Ils arrivèrent au bord de la Moselle. La rivière coulait, rapide et glacée, sous des branches de saules garnies de « chatives », brins de joncs et de roseaux secs, amenés par les crues récentes, que le vent agitait avec un long froissement triste. Une barque était amarrée à la berge, une vieille barque dont le fond était obstrué de gravats et d’herbes folles.

Les deux hommes y montèrent.
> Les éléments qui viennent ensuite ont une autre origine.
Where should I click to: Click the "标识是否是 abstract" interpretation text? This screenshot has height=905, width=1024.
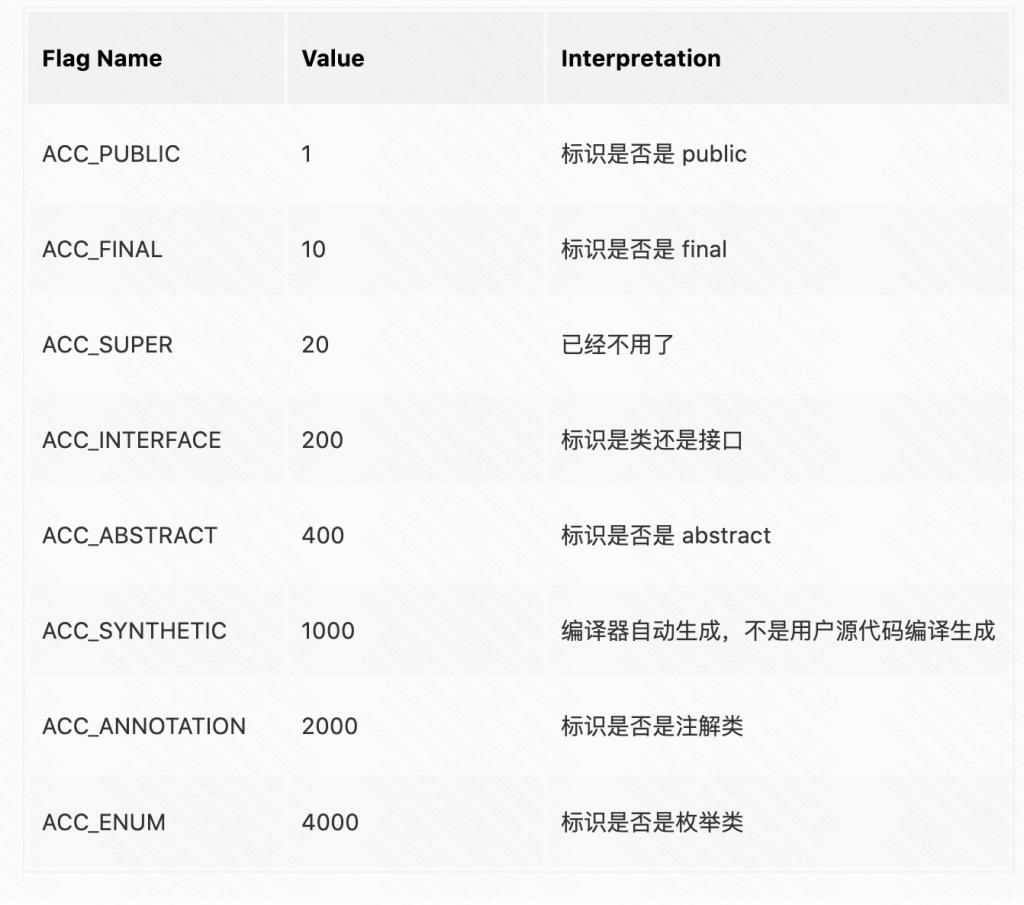[x=665, y=536]
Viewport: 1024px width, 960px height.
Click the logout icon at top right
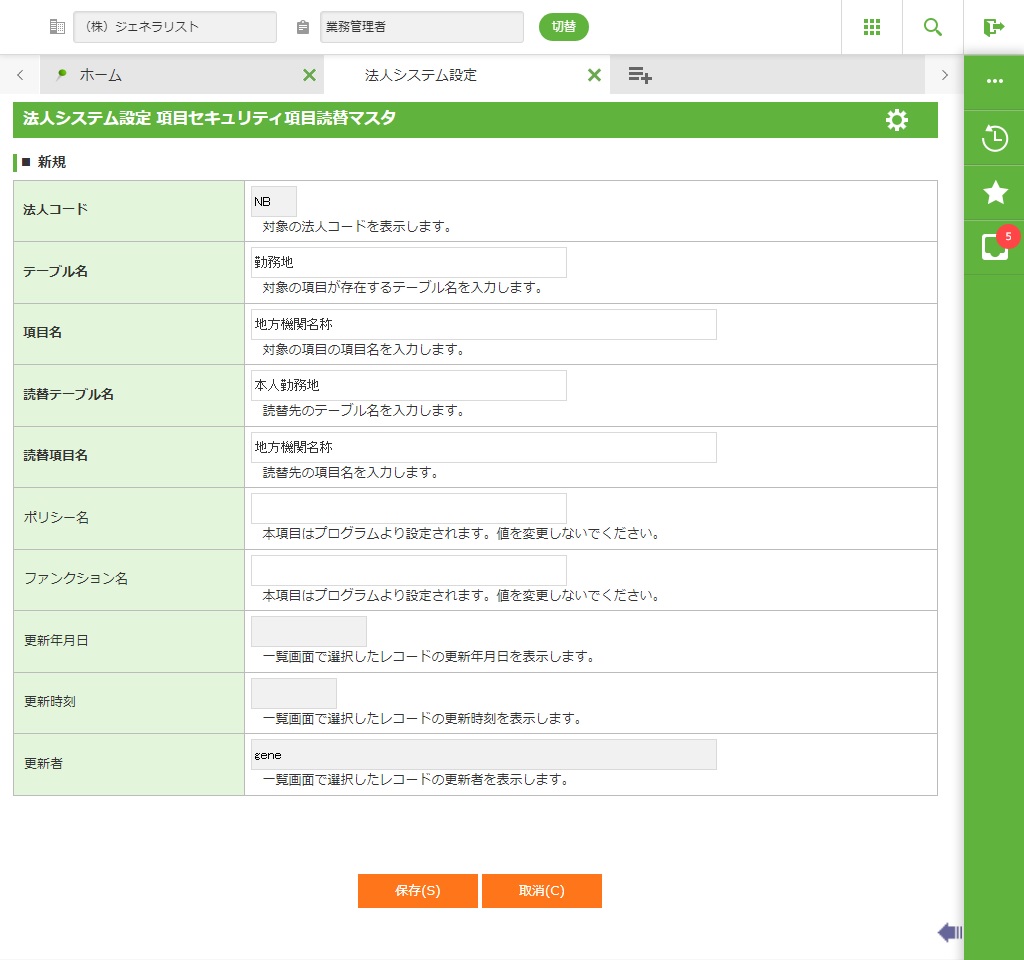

Elle partit lentement, puis s’anima peu à peu, gagnée par la vie mobile et frémissante du flot. Les berges fuyaient de chaque côté d’un mouvement monotone, laissant apercevoir dans la profondeur des prairies inondées des saules étêtés qui levaient leurs têtes difformes. Et parfois aussi on côtoyait des tas de bois empilés à la lisière des forêts. Alors une odeur forte de tan courait sur l’eau : ce souffle pénétrant que les grands chênes exhalent après leur mort.

Puis la rivière s’élargit, devint un lac d’eau jaunâtre. Les deux hommes se mirent à pêcher.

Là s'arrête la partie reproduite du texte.